Wanda laughed. “You’re the only one who thinks so! I folded together a few cardboard boxes and packed some Santa Claus figures into them, but the other hired hands could do anything I do with their eyes shut. Especially since things will calm down in January, and then . . .”

“I wasn’t talking about Johanna.” Richard waved her words away. “You have to go up the hill. To the top of the village. To your other family.”

“You’re joking!” Wanda glared at him, furious. “That’s just mean! I’m sure that everybody in the village has heard by now how ‘overjoyed’ my father was to see me.”
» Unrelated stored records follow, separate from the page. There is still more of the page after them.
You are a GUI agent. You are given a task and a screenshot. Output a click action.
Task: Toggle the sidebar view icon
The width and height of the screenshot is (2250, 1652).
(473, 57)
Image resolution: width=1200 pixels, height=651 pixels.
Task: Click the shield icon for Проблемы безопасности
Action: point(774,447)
Richard laughed. “But he was, believe me. You should have heard the way he sang your praises last time he came down to the tavern. He told everyone how pretty you are. How clever. Apparently your grandfather was saying exactly the same thing, going on about how nobody would mistake you for anyone but a Heimer. Thomas tells us that your visit gave the old fellow a new lease on life. Supposedly he even tried to get out of bed, though he was too weak for that. So there you have it!”

“I don’t believe a word.” Frowning, Wanda tried to clear the confusion in her mind.

“Why would I lie to you? What good would it do me?” Richard asked intently. “I know your father, and I know that he means what he says. He’s not the friendliest of fellows, and when he’s in a mood it’s best just to leave him be. But he’s honest through and through. If he sits there and tells the whole tavern what a fine girl you are, it really means something. Of course he would never tell you right out how happy he was that you came to see him. When he doesn’t know how to behave, he turns surly. That’s just the way he is. But one thing’s for sure: your visit made him happier than anything has for a long time.”